The Profound Difference in Biblical Faith
Now one may be tempted to think that I consider the faith of empiricists, existentialists, and mystics to be on par with Christians. Nothing could be further from the truth. Before closing this article, I want to make it clear that Biblical Faith is not the same as faith that is spoken of in common vernacular today. The truth is that there is a remarkable difference between the two. Merriam Webster defines faith as "unquestioning belief that does not require proof or evidence." This can be seen in all systems of faith that are of the worldly brand. When you take every other system into consideration, they all end with this definition of faith. There is an unquestioning faith in the existence of brute facts for the empiricist. There is an unquestioning faith in human experience for the existentialist. And there is an unquestioning faith in human consciousness for the mystic. At bottom, such thinking is unavoidable to maintain these positions. It goes without saying that I am not dealing with agnosticism.

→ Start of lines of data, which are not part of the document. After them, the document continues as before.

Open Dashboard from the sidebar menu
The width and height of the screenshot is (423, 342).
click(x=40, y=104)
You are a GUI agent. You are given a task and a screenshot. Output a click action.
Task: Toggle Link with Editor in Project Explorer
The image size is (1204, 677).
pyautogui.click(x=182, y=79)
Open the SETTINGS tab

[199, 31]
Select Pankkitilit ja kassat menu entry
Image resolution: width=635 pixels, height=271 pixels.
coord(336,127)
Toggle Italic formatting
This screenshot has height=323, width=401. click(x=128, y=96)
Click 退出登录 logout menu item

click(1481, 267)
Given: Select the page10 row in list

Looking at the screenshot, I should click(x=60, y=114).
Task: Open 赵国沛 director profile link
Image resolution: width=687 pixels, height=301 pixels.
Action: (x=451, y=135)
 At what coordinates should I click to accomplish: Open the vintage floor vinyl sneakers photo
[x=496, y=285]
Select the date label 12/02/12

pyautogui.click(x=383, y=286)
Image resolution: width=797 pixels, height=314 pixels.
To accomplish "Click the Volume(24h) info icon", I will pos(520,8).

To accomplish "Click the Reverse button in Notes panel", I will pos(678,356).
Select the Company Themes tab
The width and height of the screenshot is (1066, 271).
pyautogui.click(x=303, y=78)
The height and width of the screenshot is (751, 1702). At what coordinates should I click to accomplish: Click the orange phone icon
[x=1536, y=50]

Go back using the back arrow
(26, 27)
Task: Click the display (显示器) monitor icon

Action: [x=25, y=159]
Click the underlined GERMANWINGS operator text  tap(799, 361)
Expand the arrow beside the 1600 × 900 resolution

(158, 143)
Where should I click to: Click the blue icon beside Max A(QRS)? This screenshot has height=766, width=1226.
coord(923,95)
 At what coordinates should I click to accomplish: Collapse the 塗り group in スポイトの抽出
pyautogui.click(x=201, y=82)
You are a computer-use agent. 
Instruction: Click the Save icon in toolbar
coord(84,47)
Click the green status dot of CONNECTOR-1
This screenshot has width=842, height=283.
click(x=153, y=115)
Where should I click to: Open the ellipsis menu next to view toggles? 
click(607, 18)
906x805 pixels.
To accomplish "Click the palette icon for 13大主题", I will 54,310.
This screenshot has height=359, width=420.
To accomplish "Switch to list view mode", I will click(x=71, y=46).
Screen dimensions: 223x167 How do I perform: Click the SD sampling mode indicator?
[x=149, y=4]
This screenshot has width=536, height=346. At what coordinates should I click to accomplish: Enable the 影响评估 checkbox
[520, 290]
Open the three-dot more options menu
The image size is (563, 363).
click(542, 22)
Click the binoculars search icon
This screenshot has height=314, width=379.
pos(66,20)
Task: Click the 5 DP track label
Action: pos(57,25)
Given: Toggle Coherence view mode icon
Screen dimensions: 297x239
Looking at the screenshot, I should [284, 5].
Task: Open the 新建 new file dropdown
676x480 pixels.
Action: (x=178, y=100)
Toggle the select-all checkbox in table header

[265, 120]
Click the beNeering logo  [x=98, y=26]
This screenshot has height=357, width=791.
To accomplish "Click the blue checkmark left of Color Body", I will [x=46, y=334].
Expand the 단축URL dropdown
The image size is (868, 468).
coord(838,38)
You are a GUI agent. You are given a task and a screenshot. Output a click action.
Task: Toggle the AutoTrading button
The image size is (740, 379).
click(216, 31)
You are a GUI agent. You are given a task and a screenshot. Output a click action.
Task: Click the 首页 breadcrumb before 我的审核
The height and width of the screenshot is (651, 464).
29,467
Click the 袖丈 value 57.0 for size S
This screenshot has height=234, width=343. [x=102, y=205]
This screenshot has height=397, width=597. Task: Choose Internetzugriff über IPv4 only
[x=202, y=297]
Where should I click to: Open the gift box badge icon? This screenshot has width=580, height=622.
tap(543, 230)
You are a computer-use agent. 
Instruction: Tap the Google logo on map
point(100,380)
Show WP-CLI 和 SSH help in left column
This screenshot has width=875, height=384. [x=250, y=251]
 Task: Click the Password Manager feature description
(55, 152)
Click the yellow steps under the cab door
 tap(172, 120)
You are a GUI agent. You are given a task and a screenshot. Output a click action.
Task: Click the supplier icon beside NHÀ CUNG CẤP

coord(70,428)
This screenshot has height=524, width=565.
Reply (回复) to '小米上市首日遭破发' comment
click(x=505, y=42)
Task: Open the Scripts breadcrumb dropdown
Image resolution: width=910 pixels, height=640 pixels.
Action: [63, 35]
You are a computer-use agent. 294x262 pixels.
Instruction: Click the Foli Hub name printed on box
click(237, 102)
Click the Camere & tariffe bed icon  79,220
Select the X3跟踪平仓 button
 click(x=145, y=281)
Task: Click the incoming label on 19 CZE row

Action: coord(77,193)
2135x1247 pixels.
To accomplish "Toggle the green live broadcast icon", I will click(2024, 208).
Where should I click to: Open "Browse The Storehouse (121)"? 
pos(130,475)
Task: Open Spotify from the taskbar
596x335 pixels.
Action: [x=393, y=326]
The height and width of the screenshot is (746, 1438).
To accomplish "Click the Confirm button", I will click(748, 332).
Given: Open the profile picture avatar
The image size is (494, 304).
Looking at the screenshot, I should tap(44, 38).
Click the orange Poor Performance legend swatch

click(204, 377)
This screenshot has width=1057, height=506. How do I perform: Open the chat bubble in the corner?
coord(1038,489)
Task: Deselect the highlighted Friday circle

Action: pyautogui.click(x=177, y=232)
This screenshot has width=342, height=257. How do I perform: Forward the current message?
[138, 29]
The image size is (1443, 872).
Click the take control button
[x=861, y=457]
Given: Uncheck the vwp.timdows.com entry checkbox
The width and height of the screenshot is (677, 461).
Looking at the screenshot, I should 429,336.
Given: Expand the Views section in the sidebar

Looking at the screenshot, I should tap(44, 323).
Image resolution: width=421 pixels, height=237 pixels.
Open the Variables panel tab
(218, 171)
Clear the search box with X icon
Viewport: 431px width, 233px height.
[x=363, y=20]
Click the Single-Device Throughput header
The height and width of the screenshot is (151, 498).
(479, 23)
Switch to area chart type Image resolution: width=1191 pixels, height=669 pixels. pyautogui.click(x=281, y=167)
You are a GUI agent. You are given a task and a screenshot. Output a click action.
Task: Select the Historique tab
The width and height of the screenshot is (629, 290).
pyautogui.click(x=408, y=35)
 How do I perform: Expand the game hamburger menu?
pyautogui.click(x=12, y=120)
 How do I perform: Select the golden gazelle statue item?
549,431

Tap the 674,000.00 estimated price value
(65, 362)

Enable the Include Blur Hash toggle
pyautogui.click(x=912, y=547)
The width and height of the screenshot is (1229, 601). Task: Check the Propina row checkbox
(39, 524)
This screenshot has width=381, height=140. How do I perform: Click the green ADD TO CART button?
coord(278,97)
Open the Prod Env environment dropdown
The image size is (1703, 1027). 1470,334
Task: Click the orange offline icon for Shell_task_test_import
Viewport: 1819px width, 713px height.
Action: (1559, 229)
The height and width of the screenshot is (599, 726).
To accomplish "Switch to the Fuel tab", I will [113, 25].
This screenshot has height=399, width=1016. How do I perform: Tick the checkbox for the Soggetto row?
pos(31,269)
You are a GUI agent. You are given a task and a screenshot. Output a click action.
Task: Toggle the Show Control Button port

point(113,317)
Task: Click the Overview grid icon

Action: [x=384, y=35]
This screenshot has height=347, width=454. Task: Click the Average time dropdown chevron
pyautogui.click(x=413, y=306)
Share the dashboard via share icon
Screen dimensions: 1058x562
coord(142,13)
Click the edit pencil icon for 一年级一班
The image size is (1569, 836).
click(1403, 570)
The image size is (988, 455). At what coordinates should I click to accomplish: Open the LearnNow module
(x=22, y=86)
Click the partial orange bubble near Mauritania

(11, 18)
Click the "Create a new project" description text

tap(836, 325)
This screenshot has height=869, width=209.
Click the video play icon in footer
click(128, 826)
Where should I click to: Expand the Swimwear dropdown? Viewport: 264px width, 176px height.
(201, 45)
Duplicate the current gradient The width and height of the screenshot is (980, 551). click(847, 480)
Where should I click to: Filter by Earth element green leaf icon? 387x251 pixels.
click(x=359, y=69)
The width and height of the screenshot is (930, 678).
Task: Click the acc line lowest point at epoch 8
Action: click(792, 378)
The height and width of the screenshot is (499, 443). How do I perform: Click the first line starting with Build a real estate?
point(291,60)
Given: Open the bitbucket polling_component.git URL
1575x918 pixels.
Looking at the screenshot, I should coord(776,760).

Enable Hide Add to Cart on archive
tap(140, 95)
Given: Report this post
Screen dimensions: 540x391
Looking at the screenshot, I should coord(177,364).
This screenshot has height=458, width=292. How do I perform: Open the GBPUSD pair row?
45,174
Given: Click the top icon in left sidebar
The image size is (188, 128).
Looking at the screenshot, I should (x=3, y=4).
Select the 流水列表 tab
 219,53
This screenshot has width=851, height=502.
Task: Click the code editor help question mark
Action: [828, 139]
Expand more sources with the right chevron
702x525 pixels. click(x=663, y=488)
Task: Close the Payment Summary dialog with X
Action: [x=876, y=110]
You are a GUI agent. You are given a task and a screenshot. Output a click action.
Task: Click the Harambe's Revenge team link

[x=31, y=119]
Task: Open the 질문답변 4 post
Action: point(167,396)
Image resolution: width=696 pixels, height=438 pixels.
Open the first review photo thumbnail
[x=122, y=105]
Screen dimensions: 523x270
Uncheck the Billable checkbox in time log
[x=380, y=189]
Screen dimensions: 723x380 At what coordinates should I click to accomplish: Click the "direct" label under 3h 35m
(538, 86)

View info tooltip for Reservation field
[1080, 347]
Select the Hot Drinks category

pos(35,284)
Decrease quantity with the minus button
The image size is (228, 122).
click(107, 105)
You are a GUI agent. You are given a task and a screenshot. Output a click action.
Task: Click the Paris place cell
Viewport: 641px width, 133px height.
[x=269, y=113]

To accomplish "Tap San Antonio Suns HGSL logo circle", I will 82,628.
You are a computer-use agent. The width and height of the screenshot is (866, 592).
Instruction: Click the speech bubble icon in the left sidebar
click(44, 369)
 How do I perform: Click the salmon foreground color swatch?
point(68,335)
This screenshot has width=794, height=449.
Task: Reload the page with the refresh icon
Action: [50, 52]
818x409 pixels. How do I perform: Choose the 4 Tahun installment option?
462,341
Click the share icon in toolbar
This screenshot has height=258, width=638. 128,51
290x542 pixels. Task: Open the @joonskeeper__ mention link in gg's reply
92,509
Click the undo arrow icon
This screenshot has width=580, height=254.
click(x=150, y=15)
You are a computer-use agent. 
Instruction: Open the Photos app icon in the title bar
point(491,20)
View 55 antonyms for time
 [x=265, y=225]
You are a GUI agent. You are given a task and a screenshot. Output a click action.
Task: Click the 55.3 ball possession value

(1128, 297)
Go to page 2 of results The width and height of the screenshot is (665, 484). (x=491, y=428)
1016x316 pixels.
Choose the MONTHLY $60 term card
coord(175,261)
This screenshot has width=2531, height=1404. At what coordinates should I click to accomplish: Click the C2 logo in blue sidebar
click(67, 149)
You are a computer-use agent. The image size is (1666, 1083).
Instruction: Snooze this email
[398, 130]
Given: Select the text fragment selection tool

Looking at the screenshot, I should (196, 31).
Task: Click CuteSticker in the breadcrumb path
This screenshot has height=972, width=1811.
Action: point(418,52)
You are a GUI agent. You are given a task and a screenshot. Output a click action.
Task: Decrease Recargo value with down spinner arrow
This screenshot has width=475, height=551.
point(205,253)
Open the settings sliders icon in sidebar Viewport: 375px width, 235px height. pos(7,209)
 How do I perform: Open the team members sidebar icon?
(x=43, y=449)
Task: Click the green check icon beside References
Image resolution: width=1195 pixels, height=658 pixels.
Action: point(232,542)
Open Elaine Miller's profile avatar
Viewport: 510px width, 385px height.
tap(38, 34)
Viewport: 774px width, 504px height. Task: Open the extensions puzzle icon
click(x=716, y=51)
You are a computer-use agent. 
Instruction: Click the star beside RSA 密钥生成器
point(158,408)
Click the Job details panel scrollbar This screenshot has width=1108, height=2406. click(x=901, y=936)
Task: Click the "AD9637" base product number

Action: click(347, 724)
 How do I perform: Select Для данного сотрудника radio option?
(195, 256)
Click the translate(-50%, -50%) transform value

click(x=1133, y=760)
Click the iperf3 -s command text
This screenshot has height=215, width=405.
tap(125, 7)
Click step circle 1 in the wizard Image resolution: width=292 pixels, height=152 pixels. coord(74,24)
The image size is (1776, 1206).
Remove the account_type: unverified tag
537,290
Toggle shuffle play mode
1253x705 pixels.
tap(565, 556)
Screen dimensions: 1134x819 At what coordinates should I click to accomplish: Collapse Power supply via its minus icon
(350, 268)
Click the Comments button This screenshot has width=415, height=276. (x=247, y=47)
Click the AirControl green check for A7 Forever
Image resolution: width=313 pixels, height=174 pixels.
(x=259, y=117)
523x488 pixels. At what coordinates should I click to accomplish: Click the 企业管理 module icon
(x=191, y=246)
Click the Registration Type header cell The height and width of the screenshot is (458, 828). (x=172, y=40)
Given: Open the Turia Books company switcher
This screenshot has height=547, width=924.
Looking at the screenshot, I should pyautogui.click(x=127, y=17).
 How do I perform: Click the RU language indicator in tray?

The Greek word for faith used in Scripture is PISTIS or PISTEUO. It means "to believe to the extent of complete trust and reliance—‘to believe in, to have confidence in, to have faith in, to trust, faith, trust." Biblical faith is grounded in the metaphysical reality of God. It does not come as a result of human reasoning, research, investigation or any other means of human ingenuity. It is a gift of God. (Eph. 2:8-10) Men do not believe in Christ, not because they simply choose not to believe. They refuse to believe because they are evil. They are not evil because they do not believe. They do not believe because they are evil. (John 8:42-47; 10:26) Faith is a gift from God. Faith is more than mere mental assenting to the fact of God's existence. It goes far beyond human predication. It works itself out in the deepest corners of our heart and soul and can be seen in our behavior. Biblical faith is an unwavering, unshackable commitment to craft our lifestyles after Christ. Biblical faith produces a burning desire to please God in EVERYTHING we do! Biblical faith, the kind of faith imparted by God through Christ results in a complete surrender of self do the things God has said in Scripture He finds pleasing. Biblical faith is the strongest of all human convictions because it is anchored in the love of God. There is nothing stronger than biblical faith.

Stephen Hawking exercises a great deal of faith when he says there is no God and that heaven is a "fairy tale." He came to this conclusion before he did an ounce of scientific investigation. His presupposition was "no God" and every interpretation he makes regarding what he finds in natural phenomenon is interpreted through that grid. In short, Hawking has incredible faith. It is just misplaced.